Даже возникает важный вопрос: может ли их накопиться достаточно? Когда мы говорим «это совершенное приспособление» или «это недостаточно совершенное приспособление», мы тем самым вносим в вопрос довольно грубый субъективизм. Как бы нам ни казался какой-либо орган идеально приспособленным, всегда можно вообразить еще лучше приспособленный орган. В природе, по-видимому, так и происходит: какой бы мы организм ни рассматривали, он всегда кажется достаточно приспособленным к жизни (и уже факт его существования доказывает, что он действительно достаточно, приспособлен). А через эпоху этот организм сменяется иным, который кажется нам еще лучше приспособленным (за исключением, может быть, редких случаев). Да и в технике тоже: как бы совершенна ни была машина, всегда находятся изобретатели, улучшающие ее. Поэтому, пожалуй, лучше будет, если мы вообще перестанем говорить о том, что где-то достигнуто идеальное приспособление. Журавли через века, быть может, будут летать еще более совершенным строем. Вопрос только в том, как происходит это совершенствование. Пробовали ли журавли сознательно, осмысливая свои опыты, лететь так или иначе: гурьбой, в один ряд, углом и т. д. и, наконец, сознательно ли «выбрали» свой нынешний, волнующий нас треугольник? Или же это происходило помимо их воли, вне их сознания, согласно представлениям дарвинизма: по формуле «изменчивости» — одни стаи летели так, другие несколько иначе, расходуя свои силы с различной экономией. По формулам «естественного отбора» (Дарвин) или «выживания наиболее приспособленных» (Спенсер) стаи, расходовавшие силы наиболее экономно, благополучно достигали обетованных земель, а другие гибли от истощения сил, падая в море или бессильно останавливаясь перед его синим пределом. И, наконец, по формуле «наследственности», долетевшие благополучно до обетованной земли передавали по наследству форму своей стаи потомкам, передавали с различной точностью, т. е. снова по формуле «изменчивости».
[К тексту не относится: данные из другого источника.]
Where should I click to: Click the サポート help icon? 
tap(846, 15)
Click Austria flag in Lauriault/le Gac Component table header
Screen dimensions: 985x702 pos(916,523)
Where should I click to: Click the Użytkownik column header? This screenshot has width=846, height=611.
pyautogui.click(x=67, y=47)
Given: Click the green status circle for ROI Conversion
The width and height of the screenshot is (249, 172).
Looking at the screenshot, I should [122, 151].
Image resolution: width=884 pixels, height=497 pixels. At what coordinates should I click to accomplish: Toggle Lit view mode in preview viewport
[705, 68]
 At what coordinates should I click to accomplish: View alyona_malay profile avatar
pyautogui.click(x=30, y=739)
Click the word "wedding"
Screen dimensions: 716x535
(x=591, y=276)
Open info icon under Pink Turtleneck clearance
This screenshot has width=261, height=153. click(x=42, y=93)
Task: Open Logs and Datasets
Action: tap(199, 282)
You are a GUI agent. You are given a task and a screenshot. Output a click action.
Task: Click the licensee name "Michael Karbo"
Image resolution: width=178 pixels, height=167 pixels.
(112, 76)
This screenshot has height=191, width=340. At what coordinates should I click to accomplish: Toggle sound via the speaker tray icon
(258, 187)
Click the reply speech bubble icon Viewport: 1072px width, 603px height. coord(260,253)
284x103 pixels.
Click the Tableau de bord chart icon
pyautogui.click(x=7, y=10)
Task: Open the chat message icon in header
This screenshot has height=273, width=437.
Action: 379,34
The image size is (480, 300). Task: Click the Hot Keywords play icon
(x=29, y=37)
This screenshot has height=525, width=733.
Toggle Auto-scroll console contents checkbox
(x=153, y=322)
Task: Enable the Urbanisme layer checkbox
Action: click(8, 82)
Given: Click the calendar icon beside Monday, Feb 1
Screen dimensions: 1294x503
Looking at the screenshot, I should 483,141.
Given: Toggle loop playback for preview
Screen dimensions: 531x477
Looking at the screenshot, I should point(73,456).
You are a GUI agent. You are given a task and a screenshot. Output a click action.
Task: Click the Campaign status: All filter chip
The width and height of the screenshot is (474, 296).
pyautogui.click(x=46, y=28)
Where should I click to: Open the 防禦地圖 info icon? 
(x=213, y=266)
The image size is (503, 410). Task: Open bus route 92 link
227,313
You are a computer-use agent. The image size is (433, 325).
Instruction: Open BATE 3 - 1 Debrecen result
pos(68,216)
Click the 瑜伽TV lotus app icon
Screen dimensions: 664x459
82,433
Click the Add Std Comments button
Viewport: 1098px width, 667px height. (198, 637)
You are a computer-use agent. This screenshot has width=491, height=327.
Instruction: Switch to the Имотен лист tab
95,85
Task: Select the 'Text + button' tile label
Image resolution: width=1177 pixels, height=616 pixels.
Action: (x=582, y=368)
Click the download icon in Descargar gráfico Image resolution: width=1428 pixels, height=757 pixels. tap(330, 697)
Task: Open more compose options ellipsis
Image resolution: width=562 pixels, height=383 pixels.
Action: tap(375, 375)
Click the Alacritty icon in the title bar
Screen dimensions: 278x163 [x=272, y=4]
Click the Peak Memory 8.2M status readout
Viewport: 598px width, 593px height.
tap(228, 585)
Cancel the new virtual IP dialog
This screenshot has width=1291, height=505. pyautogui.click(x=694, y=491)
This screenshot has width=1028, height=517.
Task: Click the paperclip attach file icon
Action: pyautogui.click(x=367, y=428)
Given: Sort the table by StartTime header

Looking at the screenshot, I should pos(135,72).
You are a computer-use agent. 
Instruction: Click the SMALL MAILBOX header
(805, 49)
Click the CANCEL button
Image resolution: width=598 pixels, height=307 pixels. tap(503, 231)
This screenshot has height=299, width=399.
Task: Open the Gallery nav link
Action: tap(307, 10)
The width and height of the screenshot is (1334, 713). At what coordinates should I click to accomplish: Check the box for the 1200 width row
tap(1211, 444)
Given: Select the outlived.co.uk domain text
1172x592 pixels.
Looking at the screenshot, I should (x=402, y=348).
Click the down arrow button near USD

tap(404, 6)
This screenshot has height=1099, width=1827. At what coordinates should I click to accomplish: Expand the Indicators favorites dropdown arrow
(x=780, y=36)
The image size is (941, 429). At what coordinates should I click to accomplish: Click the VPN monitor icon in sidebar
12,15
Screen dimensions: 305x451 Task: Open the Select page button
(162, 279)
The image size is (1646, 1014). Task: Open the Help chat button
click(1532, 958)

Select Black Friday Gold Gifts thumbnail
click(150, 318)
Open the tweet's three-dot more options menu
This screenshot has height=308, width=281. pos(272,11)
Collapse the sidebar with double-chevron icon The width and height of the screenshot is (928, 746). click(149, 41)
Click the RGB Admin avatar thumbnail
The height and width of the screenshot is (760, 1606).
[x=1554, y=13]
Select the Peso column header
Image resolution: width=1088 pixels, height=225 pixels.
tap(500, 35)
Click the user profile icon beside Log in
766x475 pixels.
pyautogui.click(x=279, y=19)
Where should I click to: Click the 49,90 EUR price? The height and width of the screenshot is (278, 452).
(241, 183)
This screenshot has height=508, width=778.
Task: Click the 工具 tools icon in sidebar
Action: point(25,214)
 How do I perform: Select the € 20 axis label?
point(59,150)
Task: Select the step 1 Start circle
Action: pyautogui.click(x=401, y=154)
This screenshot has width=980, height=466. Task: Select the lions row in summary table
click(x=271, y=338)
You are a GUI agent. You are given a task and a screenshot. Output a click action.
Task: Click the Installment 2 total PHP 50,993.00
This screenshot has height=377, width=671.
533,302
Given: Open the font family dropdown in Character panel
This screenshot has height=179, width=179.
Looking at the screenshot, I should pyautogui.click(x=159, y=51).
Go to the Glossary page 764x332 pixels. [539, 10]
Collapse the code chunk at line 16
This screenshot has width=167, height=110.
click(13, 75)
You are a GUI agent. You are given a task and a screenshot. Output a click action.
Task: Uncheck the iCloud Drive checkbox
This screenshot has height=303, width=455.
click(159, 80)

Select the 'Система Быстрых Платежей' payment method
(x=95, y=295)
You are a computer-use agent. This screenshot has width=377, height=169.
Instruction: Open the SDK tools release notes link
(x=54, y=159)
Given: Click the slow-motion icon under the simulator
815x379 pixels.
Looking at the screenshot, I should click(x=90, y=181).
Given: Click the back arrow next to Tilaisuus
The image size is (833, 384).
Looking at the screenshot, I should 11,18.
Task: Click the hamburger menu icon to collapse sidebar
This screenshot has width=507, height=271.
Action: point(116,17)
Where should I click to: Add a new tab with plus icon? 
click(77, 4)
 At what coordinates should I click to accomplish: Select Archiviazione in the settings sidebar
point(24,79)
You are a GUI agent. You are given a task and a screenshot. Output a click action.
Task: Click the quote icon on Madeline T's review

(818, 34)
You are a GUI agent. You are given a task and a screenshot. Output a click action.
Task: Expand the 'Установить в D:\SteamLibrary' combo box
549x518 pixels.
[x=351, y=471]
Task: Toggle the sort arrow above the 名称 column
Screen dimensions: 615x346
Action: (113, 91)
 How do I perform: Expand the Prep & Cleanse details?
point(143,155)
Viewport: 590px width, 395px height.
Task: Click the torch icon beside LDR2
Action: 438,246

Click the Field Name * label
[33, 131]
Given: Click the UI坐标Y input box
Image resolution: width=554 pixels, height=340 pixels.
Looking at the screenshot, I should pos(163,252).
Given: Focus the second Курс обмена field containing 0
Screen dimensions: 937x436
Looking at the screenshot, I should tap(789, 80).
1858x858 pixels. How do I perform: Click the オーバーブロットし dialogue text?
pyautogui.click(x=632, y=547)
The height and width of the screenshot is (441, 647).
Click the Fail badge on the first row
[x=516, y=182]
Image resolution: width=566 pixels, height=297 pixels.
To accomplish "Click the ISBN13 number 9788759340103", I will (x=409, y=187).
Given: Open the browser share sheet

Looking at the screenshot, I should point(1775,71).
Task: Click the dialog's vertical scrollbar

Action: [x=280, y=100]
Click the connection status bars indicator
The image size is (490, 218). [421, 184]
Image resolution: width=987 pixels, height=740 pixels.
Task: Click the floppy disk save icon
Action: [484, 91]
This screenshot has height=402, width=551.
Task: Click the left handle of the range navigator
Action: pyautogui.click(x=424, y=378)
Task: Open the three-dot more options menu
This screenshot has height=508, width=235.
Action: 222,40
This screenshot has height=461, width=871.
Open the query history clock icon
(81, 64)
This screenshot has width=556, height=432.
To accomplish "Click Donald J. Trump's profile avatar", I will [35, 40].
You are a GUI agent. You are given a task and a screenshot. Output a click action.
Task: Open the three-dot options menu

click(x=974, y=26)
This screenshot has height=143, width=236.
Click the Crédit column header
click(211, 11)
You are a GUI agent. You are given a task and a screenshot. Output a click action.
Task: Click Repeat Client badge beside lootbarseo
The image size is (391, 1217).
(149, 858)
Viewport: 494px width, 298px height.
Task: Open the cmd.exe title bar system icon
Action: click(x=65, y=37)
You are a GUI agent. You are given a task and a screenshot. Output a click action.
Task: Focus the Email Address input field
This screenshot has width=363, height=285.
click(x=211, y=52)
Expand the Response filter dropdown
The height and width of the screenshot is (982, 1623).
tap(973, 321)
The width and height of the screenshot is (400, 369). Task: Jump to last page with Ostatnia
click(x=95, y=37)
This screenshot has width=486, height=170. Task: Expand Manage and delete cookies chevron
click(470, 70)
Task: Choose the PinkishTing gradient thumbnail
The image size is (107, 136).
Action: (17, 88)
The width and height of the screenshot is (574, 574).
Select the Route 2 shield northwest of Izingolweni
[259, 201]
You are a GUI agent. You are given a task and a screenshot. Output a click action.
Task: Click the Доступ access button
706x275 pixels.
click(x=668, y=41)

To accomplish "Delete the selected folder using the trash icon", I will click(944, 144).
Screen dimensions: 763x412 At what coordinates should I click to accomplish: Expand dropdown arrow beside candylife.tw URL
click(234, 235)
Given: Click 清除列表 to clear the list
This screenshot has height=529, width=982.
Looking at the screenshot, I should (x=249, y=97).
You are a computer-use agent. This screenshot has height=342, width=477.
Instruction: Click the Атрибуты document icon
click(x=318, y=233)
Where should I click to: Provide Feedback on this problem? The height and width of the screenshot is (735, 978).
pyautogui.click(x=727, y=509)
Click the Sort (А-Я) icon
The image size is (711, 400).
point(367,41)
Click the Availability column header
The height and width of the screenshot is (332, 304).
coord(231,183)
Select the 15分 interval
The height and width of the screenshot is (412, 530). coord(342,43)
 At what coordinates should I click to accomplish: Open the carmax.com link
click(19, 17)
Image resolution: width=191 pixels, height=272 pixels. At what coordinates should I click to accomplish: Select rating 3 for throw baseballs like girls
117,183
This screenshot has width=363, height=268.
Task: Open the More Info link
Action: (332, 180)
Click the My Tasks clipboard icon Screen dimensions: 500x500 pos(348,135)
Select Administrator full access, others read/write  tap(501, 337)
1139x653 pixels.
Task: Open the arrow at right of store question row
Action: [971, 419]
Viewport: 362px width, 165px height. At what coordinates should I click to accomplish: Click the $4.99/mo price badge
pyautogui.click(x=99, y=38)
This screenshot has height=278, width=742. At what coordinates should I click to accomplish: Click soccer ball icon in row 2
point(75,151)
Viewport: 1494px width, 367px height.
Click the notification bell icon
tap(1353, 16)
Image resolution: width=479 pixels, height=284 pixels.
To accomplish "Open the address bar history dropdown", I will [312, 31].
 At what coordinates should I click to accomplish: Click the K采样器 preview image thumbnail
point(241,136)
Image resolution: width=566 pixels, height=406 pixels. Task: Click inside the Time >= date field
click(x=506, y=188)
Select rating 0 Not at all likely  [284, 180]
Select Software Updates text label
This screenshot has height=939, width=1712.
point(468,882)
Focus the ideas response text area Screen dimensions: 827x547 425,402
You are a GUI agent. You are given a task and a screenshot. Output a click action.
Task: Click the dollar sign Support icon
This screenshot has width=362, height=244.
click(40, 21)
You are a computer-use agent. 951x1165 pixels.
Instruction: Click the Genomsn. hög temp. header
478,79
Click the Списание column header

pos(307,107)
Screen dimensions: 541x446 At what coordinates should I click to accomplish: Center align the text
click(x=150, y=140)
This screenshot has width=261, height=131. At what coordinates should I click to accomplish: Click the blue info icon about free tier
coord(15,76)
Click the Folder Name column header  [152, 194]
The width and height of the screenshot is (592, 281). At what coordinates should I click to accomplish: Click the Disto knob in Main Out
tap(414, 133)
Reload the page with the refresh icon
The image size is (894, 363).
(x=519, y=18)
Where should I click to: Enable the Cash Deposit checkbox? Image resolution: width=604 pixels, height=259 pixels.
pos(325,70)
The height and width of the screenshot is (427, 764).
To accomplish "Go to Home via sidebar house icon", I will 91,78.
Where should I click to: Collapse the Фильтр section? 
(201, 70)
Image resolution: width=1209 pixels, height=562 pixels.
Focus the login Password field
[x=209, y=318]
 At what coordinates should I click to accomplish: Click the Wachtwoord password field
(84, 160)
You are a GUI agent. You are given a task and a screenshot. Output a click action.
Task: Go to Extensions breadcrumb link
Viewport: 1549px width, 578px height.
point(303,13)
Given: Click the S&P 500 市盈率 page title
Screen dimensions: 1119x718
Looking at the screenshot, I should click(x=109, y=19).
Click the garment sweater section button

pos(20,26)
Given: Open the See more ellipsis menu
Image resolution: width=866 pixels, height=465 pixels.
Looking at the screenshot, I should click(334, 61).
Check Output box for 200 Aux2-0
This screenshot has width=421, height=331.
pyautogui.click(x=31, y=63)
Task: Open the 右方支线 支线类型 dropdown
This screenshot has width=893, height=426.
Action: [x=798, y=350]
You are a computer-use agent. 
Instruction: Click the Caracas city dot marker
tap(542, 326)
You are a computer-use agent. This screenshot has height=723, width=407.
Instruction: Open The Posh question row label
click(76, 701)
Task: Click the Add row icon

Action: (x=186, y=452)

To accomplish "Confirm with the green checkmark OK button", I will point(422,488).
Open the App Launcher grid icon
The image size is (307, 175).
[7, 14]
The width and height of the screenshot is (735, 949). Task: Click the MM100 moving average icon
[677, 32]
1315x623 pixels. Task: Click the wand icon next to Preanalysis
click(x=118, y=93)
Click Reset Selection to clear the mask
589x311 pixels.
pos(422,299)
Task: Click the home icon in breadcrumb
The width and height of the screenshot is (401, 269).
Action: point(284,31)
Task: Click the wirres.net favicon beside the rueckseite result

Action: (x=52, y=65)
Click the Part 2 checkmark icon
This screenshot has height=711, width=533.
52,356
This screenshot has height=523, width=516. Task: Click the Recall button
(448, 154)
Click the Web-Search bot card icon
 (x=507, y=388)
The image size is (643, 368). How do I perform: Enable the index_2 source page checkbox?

Для такого решения вопроса необходимо доказать, что построение стаи происходит чисто инстинктивно, без участия сознательной воли (еще не доказано), что этот инстинкт варьирует подобно всем остальным свойствам (доказано для целого ряда инстинктов, в частности постройки гнезд птицами), что эти мелкие уклонения инстинкта могут передаваться по наследству (не доказано; в последнее время опровергается наследование даже многих мелких морфологических уклонений).
Впрочем, дело не в одном треугольнике. Ясна ли сама сущность перелета? Почему они улетают, спасаясь от сурового дыхания близкой зимы, еще можно понять. Скоро реки и болота замерзнут, поля опустеют и уснут под снегом, со своей волчицею голодной выйдет на дорогу волк — проще говоря, нечего будет есть. Останься журавли на зиму у нас, они жестоко пострадали бы от голода и холода, а улетая, они спасаются. Не всем птицам грозит голод в равной мере. Клесты и зимой находят себе пищу — выковыривают зерна из шишек, висящих всю зиму на соснах и елях. Воробьи, вороны слетаются к жилью человека, копаются в навозе и отыскивают-таки себе пропитание даже в лютую стужу; на зиму они не улетают (впрочем, в Архангельской области воробей тоже перелетная птица, и весной там, вероятно, с такой же радостью передают друг другу: «воробьи прилетели», как мы сообщаем друг другу о прилете грачей). В них не просыпается это неразгаданное внутреннее чувство, заставляющее перелетных птиц улетать на юг, порой даже еще в такое время, когда корму всюду достаточно, заставляющее сидящую в клетке птицу исступленно метаться и биться о прутья, когда за окном начинает убираться природа осенними красками.
От чего же улетают перелетные птицы — от холода или голода? Этот простой вопрос вовсе не так просто решить. Конечно, зимой холодно, но ведь тем не менее у нас зимуют добрых 3—4 десятка видов птиц; значит, не так уж трудно птицам приспособиться к нашим морозам. Конечно, зимой голодно, но ведь находят же себе пищу те, кто остается зимовать, хотя и начинают иногда зимой питаться не той пищей, которой питались летом.